**TASK GOAL**
Retype the material exactly, ending with the line containing "The height and width of the screenshot is (896, 1344).".
** Opening DATASET RECORDS block **
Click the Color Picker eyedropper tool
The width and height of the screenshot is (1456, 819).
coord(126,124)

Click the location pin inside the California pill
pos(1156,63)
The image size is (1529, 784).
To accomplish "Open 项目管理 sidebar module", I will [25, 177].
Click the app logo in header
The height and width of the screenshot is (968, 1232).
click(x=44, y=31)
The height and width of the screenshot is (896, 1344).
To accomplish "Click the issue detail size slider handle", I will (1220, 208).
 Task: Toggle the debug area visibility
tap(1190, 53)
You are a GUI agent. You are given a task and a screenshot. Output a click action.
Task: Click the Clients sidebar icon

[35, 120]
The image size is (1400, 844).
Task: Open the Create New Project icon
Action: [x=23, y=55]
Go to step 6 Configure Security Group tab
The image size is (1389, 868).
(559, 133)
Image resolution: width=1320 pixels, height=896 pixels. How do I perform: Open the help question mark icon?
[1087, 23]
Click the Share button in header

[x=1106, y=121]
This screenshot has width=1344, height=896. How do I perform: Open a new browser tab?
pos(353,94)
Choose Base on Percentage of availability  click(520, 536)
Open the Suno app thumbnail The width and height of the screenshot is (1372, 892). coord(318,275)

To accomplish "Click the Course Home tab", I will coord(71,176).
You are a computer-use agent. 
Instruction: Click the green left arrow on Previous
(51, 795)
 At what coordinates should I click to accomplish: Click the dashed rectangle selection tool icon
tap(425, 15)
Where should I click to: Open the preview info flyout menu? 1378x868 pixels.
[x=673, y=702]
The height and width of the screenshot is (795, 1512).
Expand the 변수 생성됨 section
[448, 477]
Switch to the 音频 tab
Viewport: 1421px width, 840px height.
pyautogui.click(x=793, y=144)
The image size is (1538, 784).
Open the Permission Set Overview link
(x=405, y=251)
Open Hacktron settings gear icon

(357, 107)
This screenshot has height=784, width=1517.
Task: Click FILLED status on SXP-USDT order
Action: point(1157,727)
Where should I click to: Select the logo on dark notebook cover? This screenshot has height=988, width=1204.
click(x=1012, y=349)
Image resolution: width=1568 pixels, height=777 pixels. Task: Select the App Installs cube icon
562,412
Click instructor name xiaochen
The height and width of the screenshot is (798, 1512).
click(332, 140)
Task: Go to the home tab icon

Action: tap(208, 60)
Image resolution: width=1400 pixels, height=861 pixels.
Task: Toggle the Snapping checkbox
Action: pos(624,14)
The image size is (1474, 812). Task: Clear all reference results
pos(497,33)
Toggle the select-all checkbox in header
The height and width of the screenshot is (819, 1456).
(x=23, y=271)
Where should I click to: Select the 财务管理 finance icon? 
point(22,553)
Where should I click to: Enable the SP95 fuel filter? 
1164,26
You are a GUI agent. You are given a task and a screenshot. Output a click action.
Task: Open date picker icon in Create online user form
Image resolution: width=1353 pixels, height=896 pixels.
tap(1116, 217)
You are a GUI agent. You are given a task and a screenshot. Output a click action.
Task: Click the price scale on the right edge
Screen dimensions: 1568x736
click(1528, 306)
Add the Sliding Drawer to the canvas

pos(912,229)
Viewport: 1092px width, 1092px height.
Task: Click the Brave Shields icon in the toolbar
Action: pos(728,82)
** Closing DATASET RECORDS block **
**PROBLEM SOLUTION**
Click the Color Picker eyedropper tool
The width and height of the screenshot is (1456, 819).
coord(126,124)

Click the location pin inside the California pill
pos(1156,63)
The image size is (1529, 784).
To accomplish "Open 项目管理 sidebar module", I will [25, 177].
Click the app logo in header
The height and width of the screenshot is (968, 1232).
click(x=44, y=31)
The height and width of the screenshot is (896, 1344).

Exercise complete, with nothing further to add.